Using Python and sqlite3, you can pull the relevant data as follows:

import sqlite3 conn = sqlite3.connect('prototype_transfer_database.db') c = conn.cursor() data = c.execute('SELECT * FROM VISIT').fetchall() visit = data[0]

This issue is to help us track what changes would be useful for the community, so that it can be better integrated and automated by the workflow.

katrinheitmann commented 5 years ago

Is it possible to rename a github repo? It's pretty confusing that this is called ALCF_1.2i (which is long over). Thanks!

villarrealas commented 5 years ago

I think Adrian needs to rename the repository, but we could definitely rename it.

airnandez commented 5 years ago

I would like to make some suggestions, assuming the purpose of this database is to track the progress of the simulation campaign for a given run.
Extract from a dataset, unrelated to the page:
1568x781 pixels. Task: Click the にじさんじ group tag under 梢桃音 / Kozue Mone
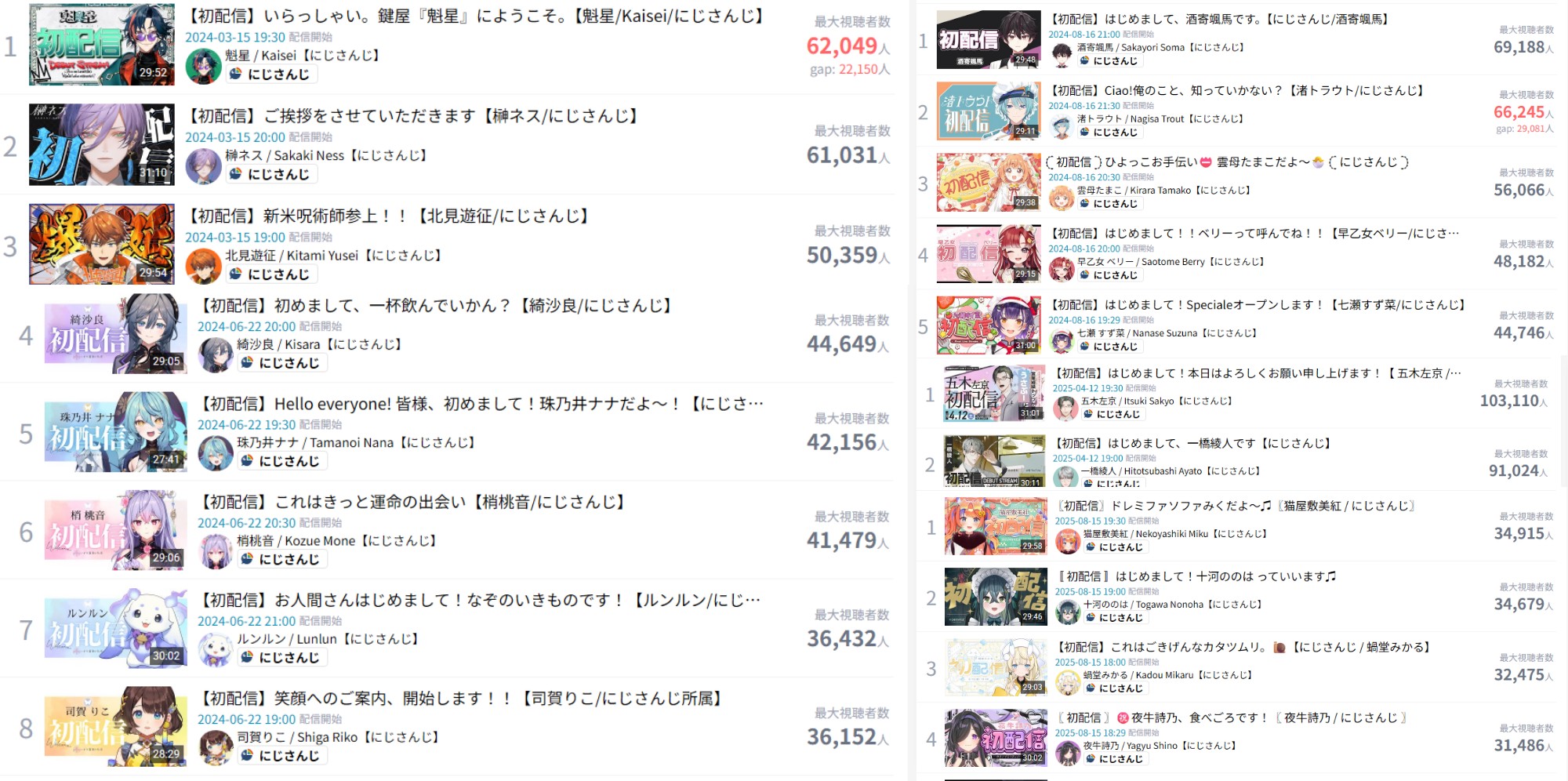click(x=282, y=559)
Structure the database around two tables, visits and files, instead of a single table
The visits table would contain the information about each visit (one visit per row) and the files table would be used to record the set of files belonging to a given visit (one file per row).
The visits table could have the following attributes:
- visit_id: identifier of this visit (e.g. 123456)
- created_on: time stamp this visit was recorded in the database, in UTC, format RFC3339, eg. 2019-04-10T15:04:05Z. Useful to retrieve the newly created visits since a given date.
- run_id: identifier of the run this visit belongs to (e.g. "Run2.1i")
- status: status of this visit (e.g. "prod", "dev", "test",...). Only data associated to visits with status prod are considered for the image processing pipelines and therefore relevant for the inter-site data transfer system.
- filter: the filter used for the images of this visit (e.g. u, g, r, ...)
- simulator_id: the identifier of the software used for simulating this visit (e.g. imsim v0.5.0). Question: do we need to record also the configuration (or command line options) used for producing this visit?
- year: the simulation campaign year this visit belongs to
- field: e.g. WFD, UDF
- completed: boolean flag to mark a visit as completed. A completed visit is one for which all the files have been simulated and quality controlled.
The files table could have the following attributes:
- visit_id: the identifier of the visit (in the visits table), this file belongs to
- production_site: identifier of the site this file was produced (e.g. NERSC)
- path: the absolute path of this file where this file is located (e.g. /global/projecta/projectdirs/lsst/...)
- raft_id: identifier of the LSST camera raft (e.g. (3,2)). See here
- sensor_id: identifier of the LSST camera sensor, within the raft, e.g. (2,1). See here
- quality_controlled: boolean flag to record that this file has already passed all the quality control procedures and is therefore considered good to be used for the image processing pipelines.
- created_on: time stamp this file was recorded in the database, in UTC, format RFC3339, eg. 2019-04-10T15:04:05Z. Useful to retrieve the newly created files since a given date.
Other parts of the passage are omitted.